I agree with the author of this article in that FFmpeg will eventually win out, just for little things like this.




That's true. I'm always annoyed when I send a patch for a project, it's integrated and that's it. No thanks. No mention of what I did. Just as if the author just found something and added it. Sometimes it's one liners (which may take hours to debug as usual), sometimes its a few thousand lines.

This behavior kills the will to contribute quickly.


That's what github is doing so nicely with pull-requests: you maintain authorship of your fixes (it's even cryptographically secured,) and the entire process is visible and documented on the project's source home page.


That is not unique to github pull requests, is it? I thought that was common to all of git, and the reason why git has separate "author" and "commiter" fields


yes, as they gotta pull from you for that. github just makes the process easier and it is more trouble not to attribute via github.

in both cases you can make a patch (=copy/paste) instead. and in the first case you often actually provide a patch because it might be easier or because they're using something else than a git or git-like vcs


yes and no, i mean, one can copy paste and change a lil and it works. That being said Github makes it harder not to do that (but some people are like that)
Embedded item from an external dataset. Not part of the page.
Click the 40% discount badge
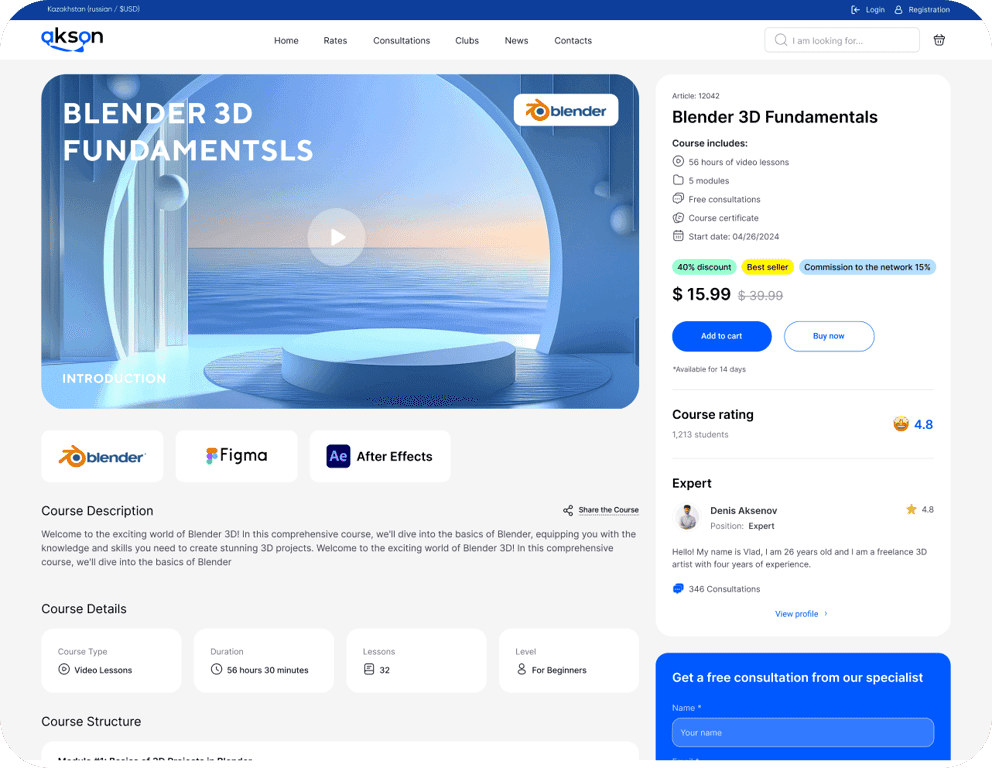This screenshot has width=992, height=768. pyautogui.click(x=704, y=267)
That being said too, not everyone uses github ;-)


I had a similar experience. I forked ffmpeg on github and fixed a few bugs that I was sure no one would care about but us. I figured I'd polish it up over a couple of weeks and send a patch for possible inclusion upstream. But the next morning I had an email waiting from Michael. He had found the fork, found my "experimental" branch, and emailed me to compliment me on the code, suggest a couple of changes, and ask if it would be cool to cherry-picked some of the commits into the mainline. I've been involved in a lot of opensource projects and have _never_ seen something that gracious. He obviously has taken whatever lessons he learned in the schism to heart. Between that and the fact that his code base is (more often than not, but not always) more stable and functional, I have little doubt which way things will flow eventually, perhaps after time has allowed more of the bad feelings to dissipate.